> _Extract_:
---+---

[time-nuts] WWVB PM Time Questions

paul swed paulswedb at gmail.com
Thu Jul 23 20:26:15 UTC 2020


Mark you really are in the right place. The fact is Time-nuts has a huge
range of skill sets.
To your question. Can't resist "No pain no gain".
The KB2DB design is a good and very real design. I have built it and it is
whats needed when you are receiving 60 KHz covered in all kinds of noise
these days. Also look at some of the older designs like spectracoms. You
can get those schematics online.
My antenna in Boston is a 10' X 10' square loop and preamp some 800' of
wire or 400? Been a bit of time. It gives me very nice signals in the day
time 100 uv or more level and at night crazy high levels 300-600 to 1000 uv.
The loop can be turned to reduce noise.

You don't need a loop that big. But I have been very happy with it over the
last 7 years.
The challenge today is that way back when you could buy real transformers
and crystals to make very good TRF radios. Thats all gone so OP-amps it is
and a hot soldering iron. Ah the smell of flux in the morning.
I did build a radio with the little 60 KHz crystals you can buy for $2 or
so from China. A bag of 20. Sorted through them looking for a reasonable
unit to use. The bandwidth required is about 2 Hz. You can go wider and a
pure opamp solution will be wider. It just allows more noise in.
So get that soldering iron out and feel the pain. I for one want to watch
the dsp side of what you do on a STM32. Good luck.

---+---

> _Supplied data_:
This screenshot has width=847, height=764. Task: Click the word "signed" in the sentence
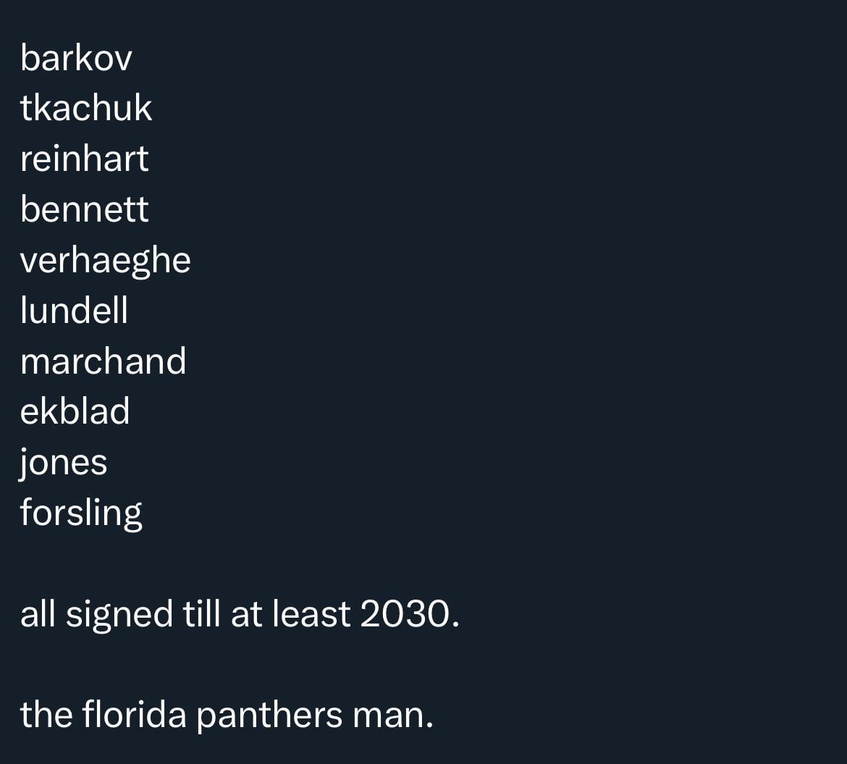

---+---

> _What to work on_:
- 1) According to the WWVB receiver post, why does building a good receiver today mean using op-amps?
- 2) In the WWVB receiver post, what size is the writer's antenna loop in Boston?
- 3) Extend the WWVB receiver post past its final sentence.
The material after the post was taken from a separate source.

> _Responses_:
- 1) Real transformers and crystals for building very good TRF radios could once be bought but are no longer available, so op-amps are what is left.

- 2) It is a 10' by 10' square loop.

- 3)
Regards
Paul
WB8TSL

On Thu, Jul 23, 2020 at 3:56 PM Mark Haun <mark at hau.nz> wrote:

> On 23-Jul-20 4:35 AM, Detlef Schuecker via time-nuts wrote:
> > Hi,
> >
> >> principles.  The STM32L4 series which I often use has a pretty decent
> >> ADC: fast (5 MSPS), with about 11 good bits in differential mode, and
> >> "proper" hardware downsampling (called the DFSDM in the manual).  If the
> > Yes, the STM32 series also have built-in OPAmps, so one could hook up a
> > loop or a ferrite directly to the uC without too much external
> components.
> > Sampling at 160ks/s should suffice to get the phase and DCF77 is in
> reach
> > as well. At this rate you have ~500-1000 processor ticks per sample
> which
> > should be enough to do real time demodulation.
>
> Are there any examples (schematics) out there for the front-end
> electronics?  I haven't found much by googling except the KD2BD design
> which is more involved than I would like.  The integrated designs used
> in "atomic" clocks seem very simple, but I am unsure how to duplicate
> them.  I would like to use a crystal filer, but I'm at a bit of a loss
> to start.  For example, would one choose series or parallel resonance?
> I believe the impedance of these tuning forks is quite high at series
> resonance---tens of kohms.  I didn't make much progress the last time I
> tried doodling op-amp circuits to use one.
>
> My general impression of this list is that a lot of folks are pretty
> comfortable with analog and discrete digital design, but find DSP and
> algorithms "hard."  I'm exactly the opposite so maybe I am in the right
> place ;)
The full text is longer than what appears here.